# More birds-Digiscoped this time



## chubri777 (Aug 11, 2005)

These did not come out near as nice as I had hoped they would. Gonna scratch digiscoping off my list....too hard


----------



## Gator_Nutz (Sep 27, 2006)

The first 2 look just a tad blurry to me but my eyes are bad and everything looks blurry usually. I really like the last 2. Ok so what is digiscope?


----------



## grayfish (Jul 31, 2005)

I would not give up. Looks like you almost got it. Looks like your adapter to the scope is off just a bit (too close, to far ???) I don't know.


----------



## Koru (Sep 25, 2006)

I'm with grayfish... don't give up it really does seem like you are close to figuring it out. You will take some stunning shots when you get it tweaked. 

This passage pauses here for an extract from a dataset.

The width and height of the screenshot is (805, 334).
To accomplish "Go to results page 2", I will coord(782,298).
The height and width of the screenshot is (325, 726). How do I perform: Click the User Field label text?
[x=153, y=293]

You must have been nearly in the water with these photos!


----------



## chubri777 (Aug 11, 2005)

OK, being unsatisfied with the results from earlier this afternoon, I went back and tried again this evening...and got a little better


----------



## Koru (Sep 25, 2006)

Wow, I see a big difference! Awesome.  I am so glad you persevered. rosesm


Umm, does that last duck think he's an owl?


----------



## richg99 (Aug 21, 2004)

Much improved... are you using a tri-pod? Rich


----------



## chubri777 (Aug 11, 2005)

yeah, I couldn't do this without a tripod. 30 power on the scope and 3 more on the camera...I'm shooting these shots at 90 power. I've got more reach than my buddies Sigmonster...just not the results...but I'm getting there


----------



## WilliamH (May 21, 2004)

Could you tell me a bit about your equipment?

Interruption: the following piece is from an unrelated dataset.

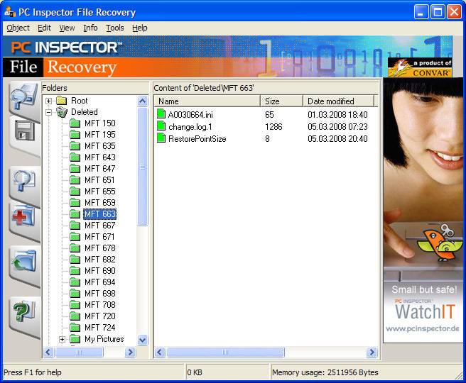This screenshot has height=383, width=466.
Task: Click the red cross folder sidebar icon
Action: pos(23,218)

I'm looking at getting a 15 - 45 x 60 scope and attaching my little "point and shoot" Sony to it with a Vortex Universal adapter.

http://www.eagleoptics.com/index.asp?pid=3402

http://www.eagleoptics.com/index.asp?pid=4812


----------



## Too Tall (May 21, 2004)

chubri what distances are you away from the animals? The second set of photos look great to me.


----------



## nasakid (May 21, 2004)

That canvasback looks like he needs to be on my wall! lol


----------



## MT Stringer (May 21, 2004)

Chubri, I think you need to digiscope the moon. Let's see some close up shots.

Mike.


----------



## bnztx (Jan 12, 2007)

Not the moon, but here is a digiscope of a sundown off a 20X spotting scope w/Nikon D80. Photo itself was not cropped or manipulated but I am losing some in the resizing process to post...


----------